Как и говорила, мне не разрешается сидеть в другом месте.
— Ничего, — ворчит Энцо, перебирая бумаги. — Бешусь. Мы только что получили уведомление, что в понедельник должны закрыть Firenze на обязательную проверку.
— И это испортило тебе настроение... почему?
— Кто сказал, что у меня плохое настроение? — огрызается он.
— Ты хмуришься так сильно, что брови почти слились с губами, — объясняю я.
Энцо угрюмо бурчит в ответ. Он пребывает в подобном состоянии уже пару дней, и никто не может понять почему.
Полдюжины охранников, расставленных по периметру, беспокойно переминаются с ноги на ногу. Энцо обычно вымещает злость кулаками, выбирая какого-нибудь бедного, ничего не подозревающего охранника в качестве... ну, одни сказали бы — спарринг-партнера, я же называю — груши для битья.
— Может, потому, что твой жених оставил нескончаемый поток дерьма, с которым мне приходится разбираться.
Вместо того чтобы обидеться, Маттео откидывается на спинку стула. Его веки тяжелеют. Во взгляде сквозит безмятежное спокойствие, а губы растягиваются в ленивой улыбке.
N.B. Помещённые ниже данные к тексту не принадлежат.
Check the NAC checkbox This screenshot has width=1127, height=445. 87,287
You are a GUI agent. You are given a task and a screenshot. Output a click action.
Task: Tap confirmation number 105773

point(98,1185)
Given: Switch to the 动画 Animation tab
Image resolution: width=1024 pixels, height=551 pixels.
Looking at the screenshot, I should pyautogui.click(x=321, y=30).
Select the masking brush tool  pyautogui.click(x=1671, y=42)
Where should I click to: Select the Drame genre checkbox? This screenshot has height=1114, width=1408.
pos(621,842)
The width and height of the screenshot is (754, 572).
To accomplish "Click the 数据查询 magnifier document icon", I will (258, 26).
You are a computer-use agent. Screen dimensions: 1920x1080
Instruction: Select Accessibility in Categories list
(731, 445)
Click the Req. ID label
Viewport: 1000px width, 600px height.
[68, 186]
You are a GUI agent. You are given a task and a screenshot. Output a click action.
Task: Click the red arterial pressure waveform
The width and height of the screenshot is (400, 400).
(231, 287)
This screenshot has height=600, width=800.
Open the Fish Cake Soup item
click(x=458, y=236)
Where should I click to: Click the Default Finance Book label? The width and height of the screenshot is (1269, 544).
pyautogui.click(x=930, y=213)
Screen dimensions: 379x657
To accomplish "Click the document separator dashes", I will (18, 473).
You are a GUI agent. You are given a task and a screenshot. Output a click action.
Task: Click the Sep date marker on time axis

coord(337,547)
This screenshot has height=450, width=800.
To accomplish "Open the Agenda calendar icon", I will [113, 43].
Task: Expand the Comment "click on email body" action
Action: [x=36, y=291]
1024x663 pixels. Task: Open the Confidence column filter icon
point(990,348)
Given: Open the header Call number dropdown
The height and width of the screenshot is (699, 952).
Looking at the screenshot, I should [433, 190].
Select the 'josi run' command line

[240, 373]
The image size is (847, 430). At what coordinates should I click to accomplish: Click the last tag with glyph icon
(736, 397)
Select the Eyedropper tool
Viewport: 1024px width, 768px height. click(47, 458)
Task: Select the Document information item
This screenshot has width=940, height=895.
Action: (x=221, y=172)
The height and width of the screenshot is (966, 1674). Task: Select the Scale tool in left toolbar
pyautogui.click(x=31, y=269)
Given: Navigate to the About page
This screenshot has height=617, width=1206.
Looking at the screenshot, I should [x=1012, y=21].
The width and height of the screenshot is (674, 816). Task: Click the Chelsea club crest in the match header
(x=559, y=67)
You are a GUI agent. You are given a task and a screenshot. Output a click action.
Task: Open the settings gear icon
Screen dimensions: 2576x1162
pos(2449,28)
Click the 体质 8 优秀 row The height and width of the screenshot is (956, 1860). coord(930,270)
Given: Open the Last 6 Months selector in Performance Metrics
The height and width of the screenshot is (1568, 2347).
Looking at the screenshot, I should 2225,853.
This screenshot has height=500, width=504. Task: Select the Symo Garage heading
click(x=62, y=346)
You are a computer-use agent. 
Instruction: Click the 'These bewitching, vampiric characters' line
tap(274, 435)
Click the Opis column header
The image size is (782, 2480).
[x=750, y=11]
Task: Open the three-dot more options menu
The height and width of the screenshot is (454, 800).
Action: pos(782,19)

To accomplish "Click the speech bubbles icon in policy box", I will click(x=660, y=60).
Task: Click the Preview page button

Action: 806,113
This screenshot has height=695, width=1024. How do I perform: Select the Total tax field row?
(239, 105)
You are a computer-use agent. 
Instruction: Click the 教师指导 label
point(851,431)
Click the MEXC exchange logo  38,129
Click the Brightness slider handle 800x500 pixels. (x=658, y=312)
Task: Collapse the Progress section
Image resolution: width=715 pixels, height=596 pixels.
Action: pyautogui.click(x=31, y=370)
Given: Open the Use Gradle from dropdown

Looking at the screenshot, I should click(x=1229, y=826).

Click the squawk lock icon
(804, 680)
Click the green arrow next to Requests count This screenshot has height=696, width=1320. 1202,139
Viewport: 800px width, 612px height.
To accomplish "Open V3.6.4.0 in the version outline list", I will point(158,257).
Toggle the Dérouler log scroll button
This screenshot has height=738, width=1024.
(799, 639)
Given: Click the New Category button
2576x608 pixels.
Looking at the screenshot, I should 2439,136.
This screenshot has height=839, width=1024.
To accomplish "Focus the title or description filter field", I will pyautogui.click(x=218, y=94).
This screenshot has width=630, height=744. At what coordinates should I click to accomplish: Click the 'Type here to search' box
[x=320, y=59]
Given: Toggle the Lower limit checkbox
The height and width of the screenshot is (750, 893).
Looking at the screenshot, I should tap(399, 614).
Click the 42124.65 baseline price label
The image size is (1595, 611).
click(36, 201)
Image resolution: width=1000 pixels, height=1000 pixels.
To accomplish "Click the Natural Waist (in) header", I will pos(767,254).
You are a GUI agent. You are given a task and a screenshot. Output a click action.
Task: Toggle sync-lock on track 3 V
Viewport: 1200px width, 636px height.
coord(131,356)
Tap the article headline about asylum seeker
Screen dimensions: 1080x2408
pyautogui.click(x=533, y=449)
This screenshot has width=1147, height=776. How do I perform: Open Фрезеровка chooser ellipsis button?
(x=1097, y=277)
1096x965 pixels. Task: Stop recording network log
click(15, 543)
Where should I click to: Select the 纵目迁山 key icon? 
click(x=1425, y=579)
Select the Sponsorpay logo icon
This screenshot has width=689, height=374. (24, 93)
— Да, это я, — бормочет он.
Уверенно киваю: — Ты, Призрак.
Наши губы сливаются в долгом, томном поцелуе. Рука Маттео находит мою шею, притягивая ближе.
Нас прерывает Энцо, фыркая с отвращением: — Ты так явно доволен своим решением, что я даже не могу попытаться заставить тебя чувствовать себя виноватым. Сделайте одолжение, займитесь этим любовным дерьмом где-нибудь в другом месте.
Маттео смеется, его глаза сияют любовью, когда он смотрит на меня.
— Прости, кузен, я не могу этого скрыть.
Энцо закатывает глаза.
Затем тянется к телефону, когда тот издает короткий сигнал, и молча читает сообщение.
— Нет следов ни Адрианы, — говорит он, отложив телефон, — ни Гвидо.
Маттео успокаивающе сжимает меня за талию. Но мне не нужно утешение — мы найдем ее, я это знаю. Вопрос времени. Я не сказала ни Тьяго, ни отцу, что она выжила в ночь похищения. Не хочу давать им ложную надежду, но пока ее не найдут, буду верить, что она жива.
С другой стороны, я больше обеспокоена насчет Гвидо. Он сейчас не у дел и вряд ли исчезнет тихо.
Маттео на этот счет волнуется меньше. С той ночи, когда мы спасли Аврору, у квартиры Гвидо всегда дежурят люди, но он так и не объявился.
— Думаю, он уехал из Лондона, — уверяет меня Маттео. — Если бы он был здесь, его бы уже вычислили.
— Я...
Маттео так и не узнает, что я собиралась сказать, потому что в этот момент двустворчатые двери VIP-зала резко распахиваются.